Born in Beirut (1889 – 1973), to a prominent family of bankers, Marie Hadad completed her education in 1908 at the exclusive French school ‘L’Ecole des Dames de Nazareth’, where she studied the work of the French Masters in both literature and arts. She married in 1916 and the couple had three daughters.
In the early 1920s, Hadad began painting purely for pleasure having undertaken some art training in 1924/25 with the French artist Kober, who had an art school in Beirut. In 1930, she began exhibiting her art in Beirut and quickly gained recognition for her enduring and passionate portraits of bedouins and Lebanese highlanders. In fact, her chosen subject earned her the nickname of ‘The Bedouin’s Artist’.

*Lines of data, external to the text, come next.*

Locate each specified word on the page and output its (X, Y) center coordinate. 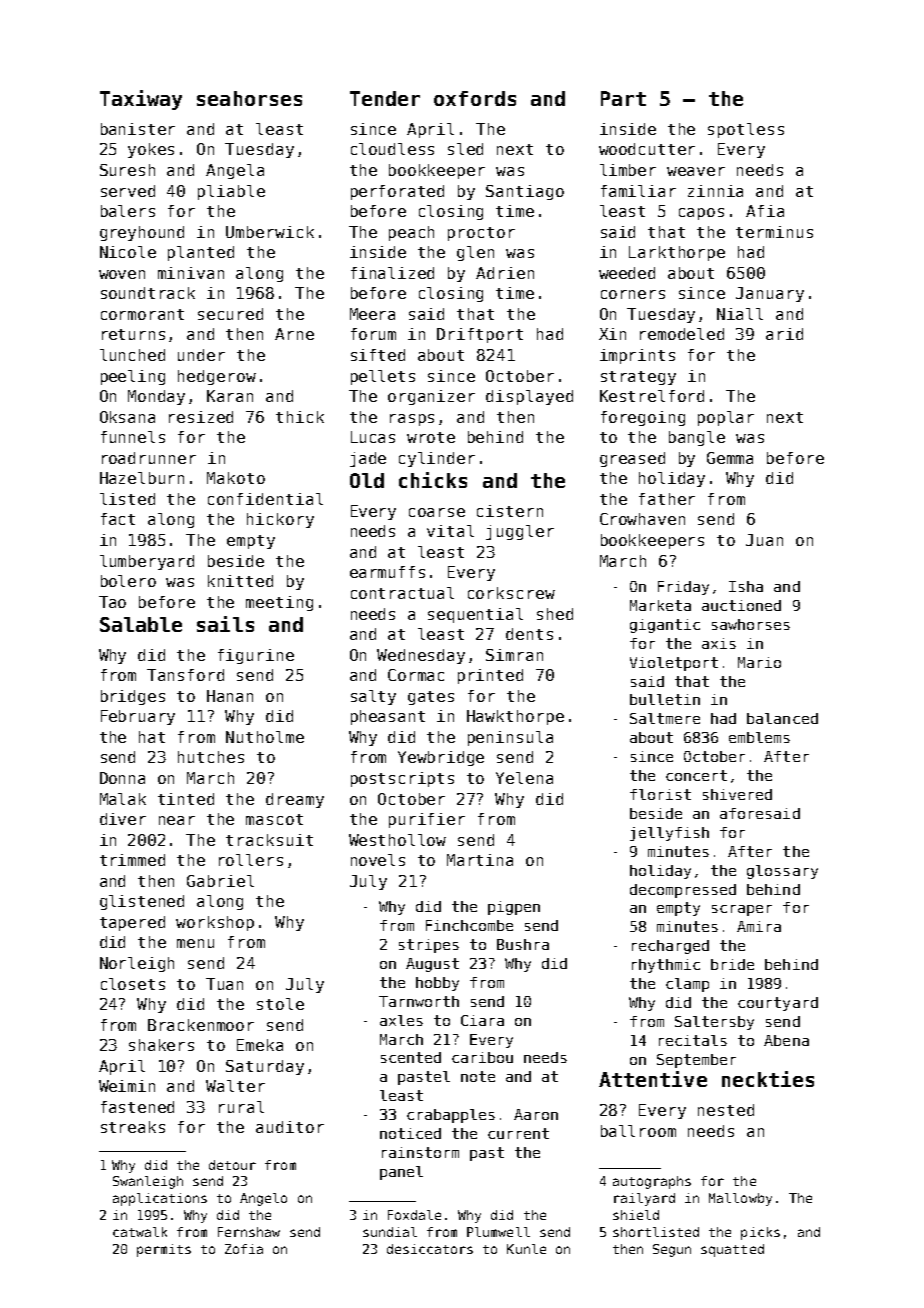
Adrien (505, 273)
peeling (133, 377)
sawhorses (751, 624)
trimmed (132, 860)
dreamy (295, 800)
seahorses (249, 98)
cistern (510, 511)
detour (232, 1165)
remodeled (682, 334)
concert (696, 775)
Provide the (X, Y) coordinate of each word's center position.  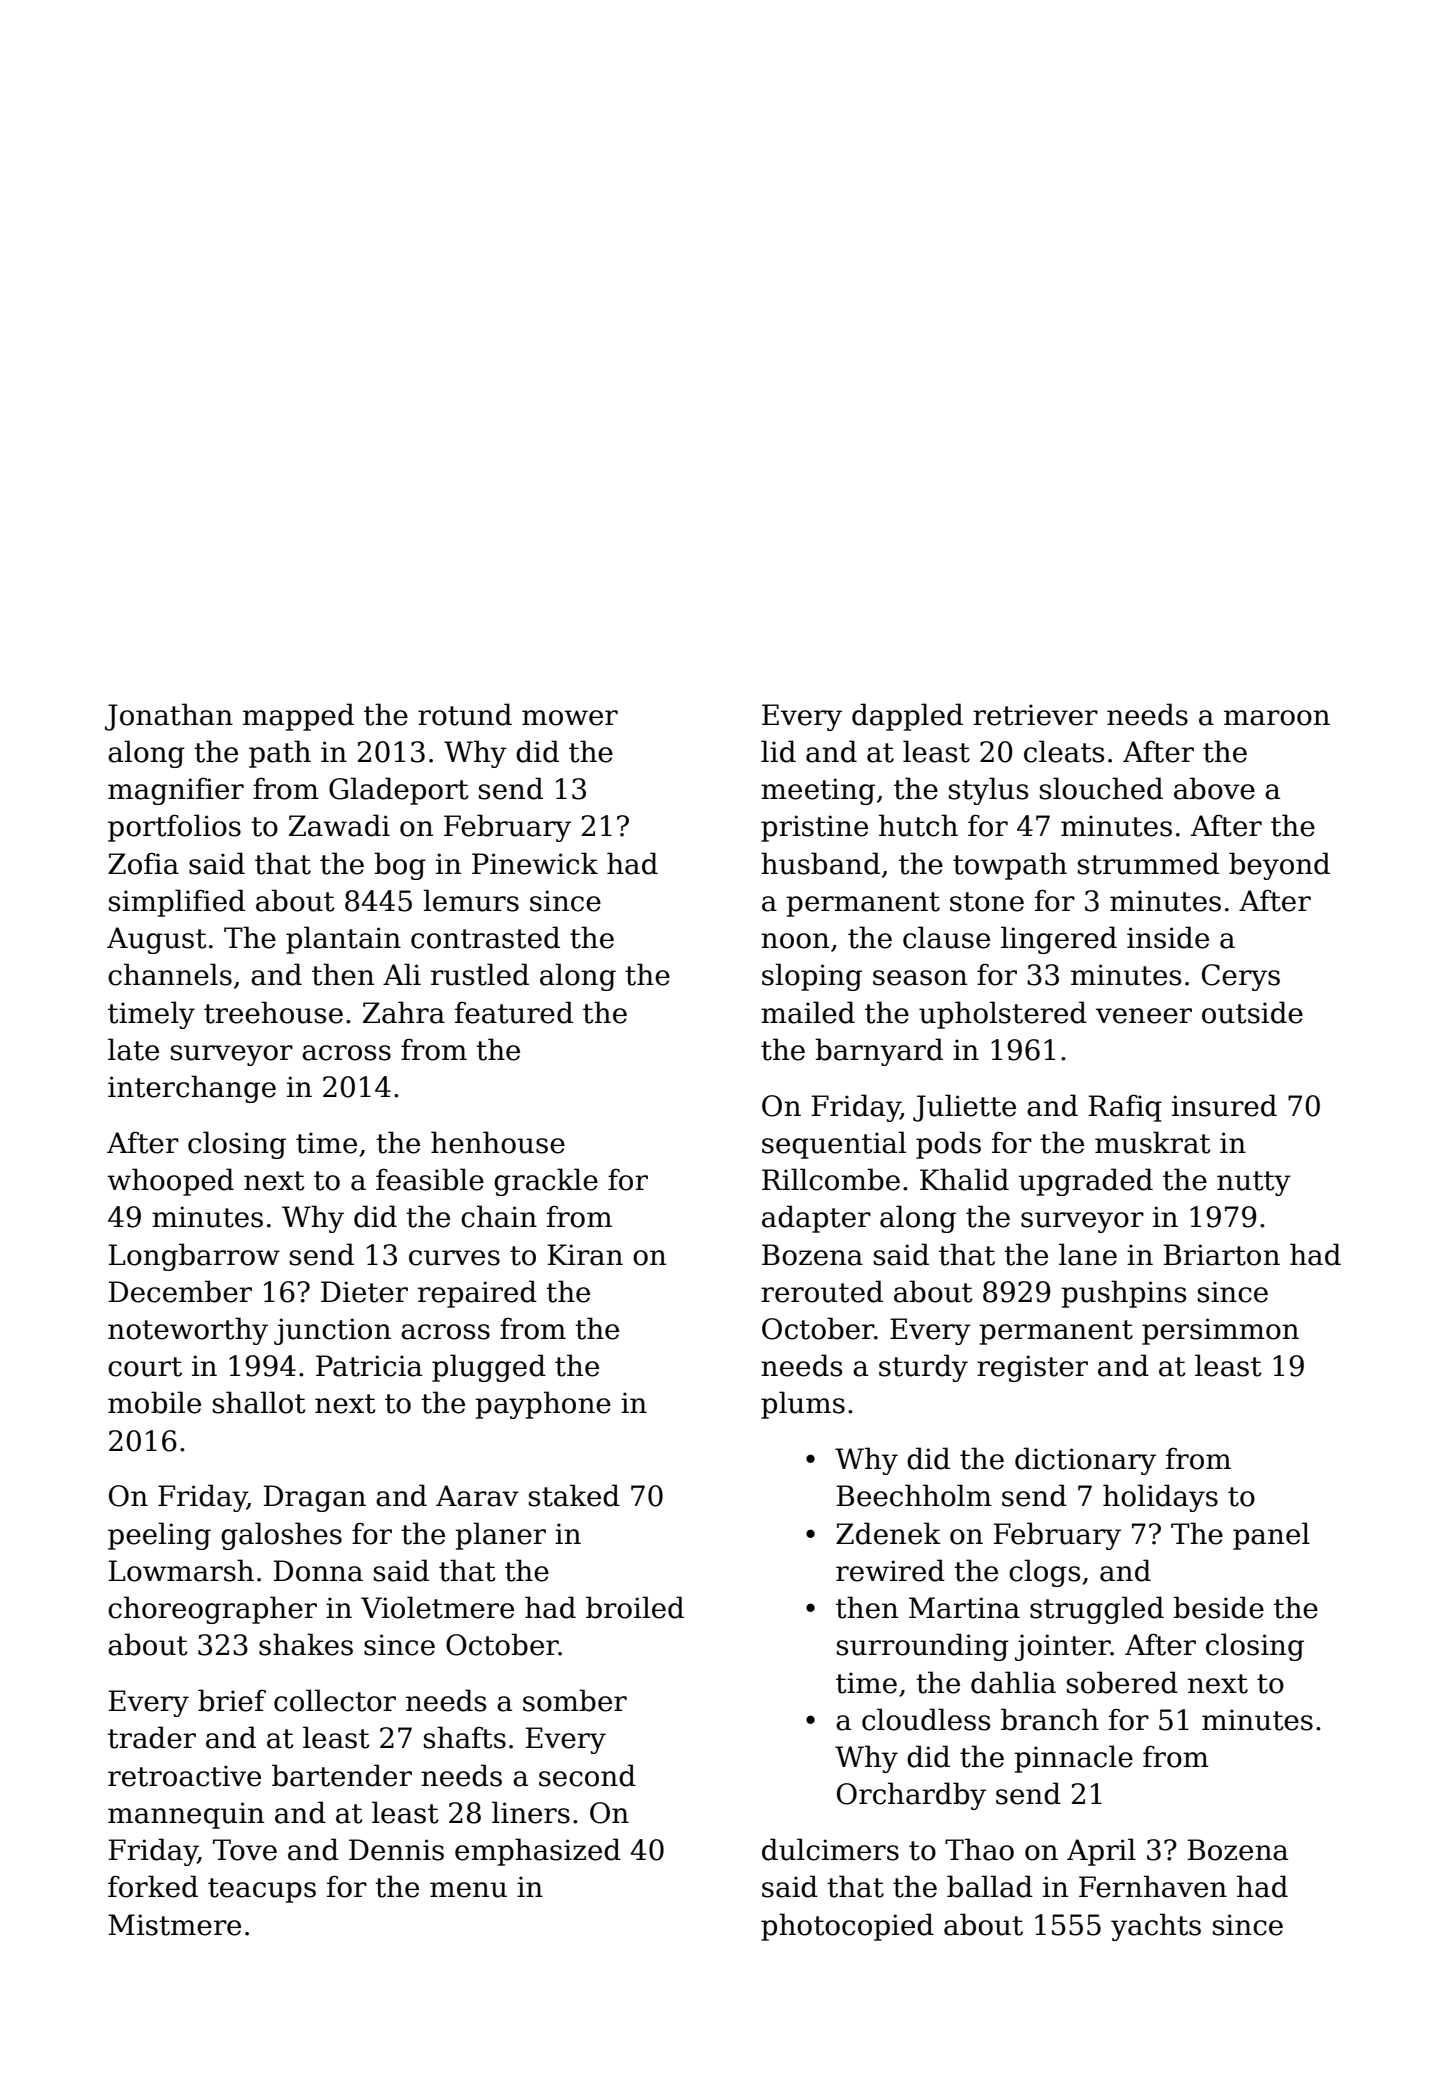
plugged (489, 1368)
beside (1218, 1607)
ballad (990, 1886)
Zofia (143, 863)
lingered (1059, 940)
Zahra (404, 1012)
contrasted (485, 937)
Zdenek (888, 1533)
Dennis (396, 1850)
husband (820, 863)
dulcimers (830, 1849)
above (1214, 788)
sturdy (923, 1368)
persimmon (1220, 1331)
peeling (159, 1536)
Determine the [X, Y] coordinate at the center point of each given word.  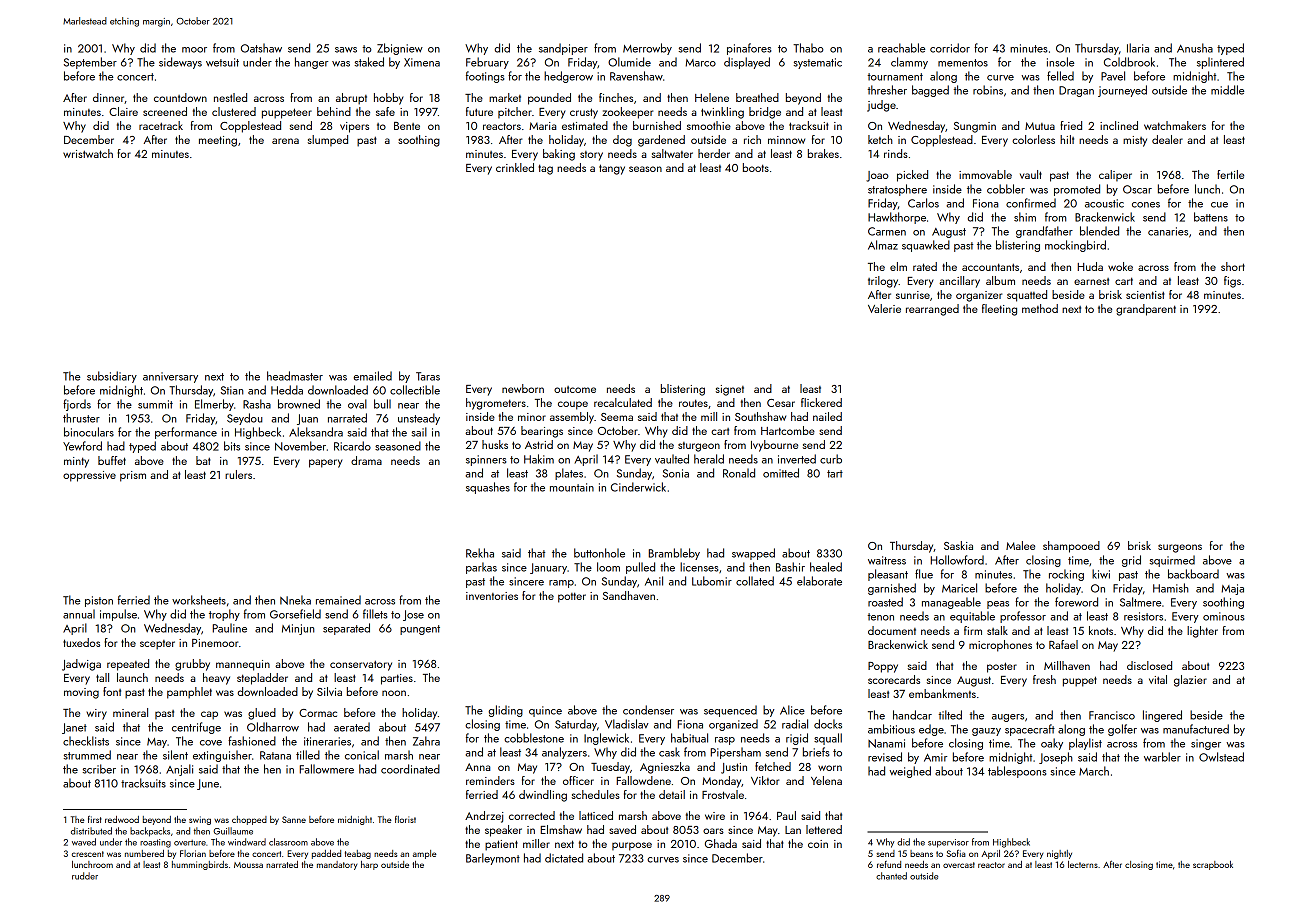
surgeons [1180, 548]
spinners [486, 460]
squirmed [1172, 561]
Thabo [808, 48]
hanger [311, 63]
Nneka [295, 600]
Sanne [294, 819]
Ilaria [1138, 48]
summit [155, 404]
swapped [753, 554]
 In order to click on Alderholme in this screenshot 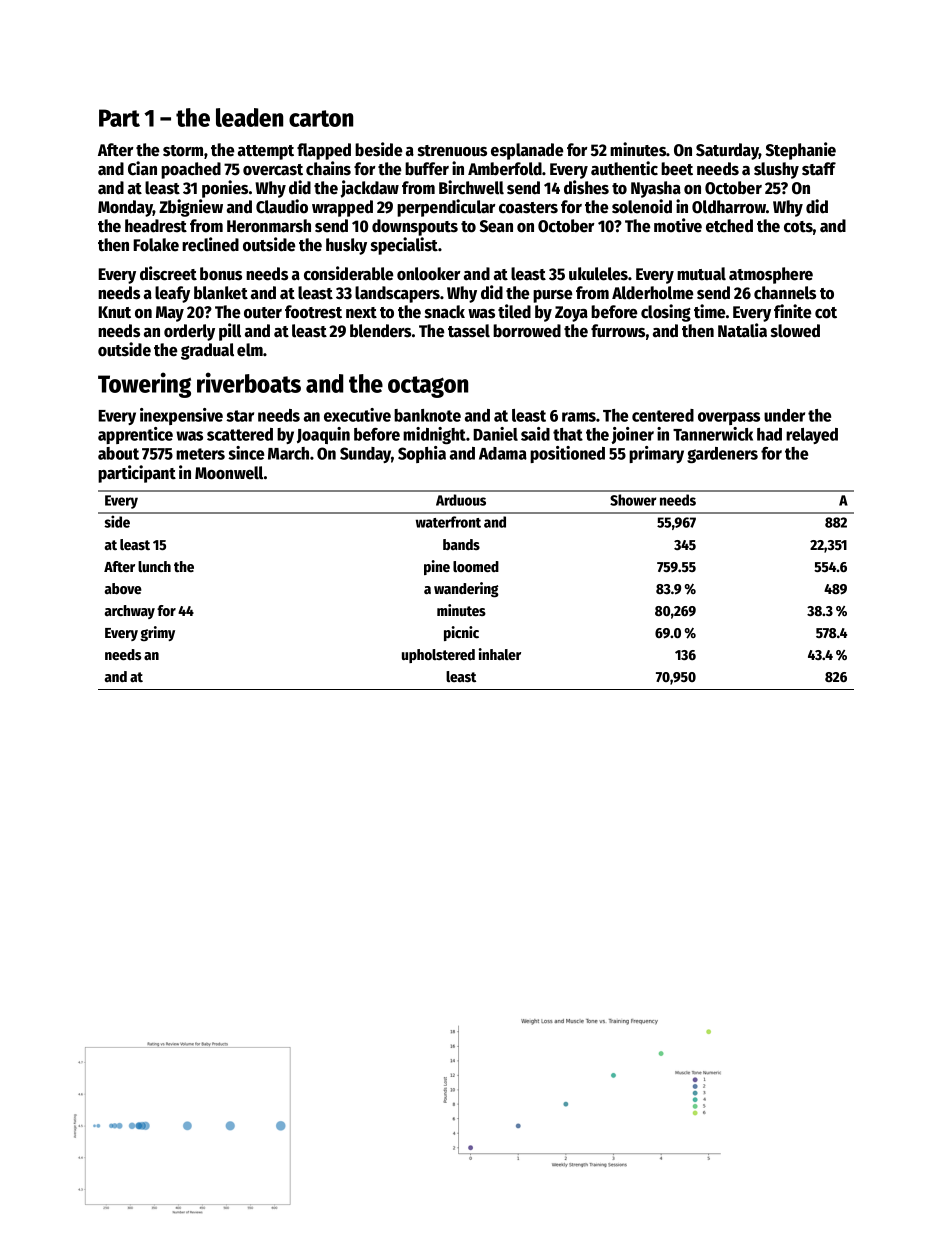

In 1933, her friend ‘Le Comte De Martel’, French Ambassador to Lebanon, invited Hadad to show her work in Paris, with the result that she became the first and only Lebanese artist to be admitted at ‘Le Salon d’Automne Du Grand Palais’ in Paris from 1933 until 1937. Her first solo exhibition was held at Georges Bernheim Gallery in 1933, where she continued to exhibit every year until 1940. She also exhibited in London and New York, and took part in the New York World’s Fair of 1939 and the Cleveland International Exhibition of 1941.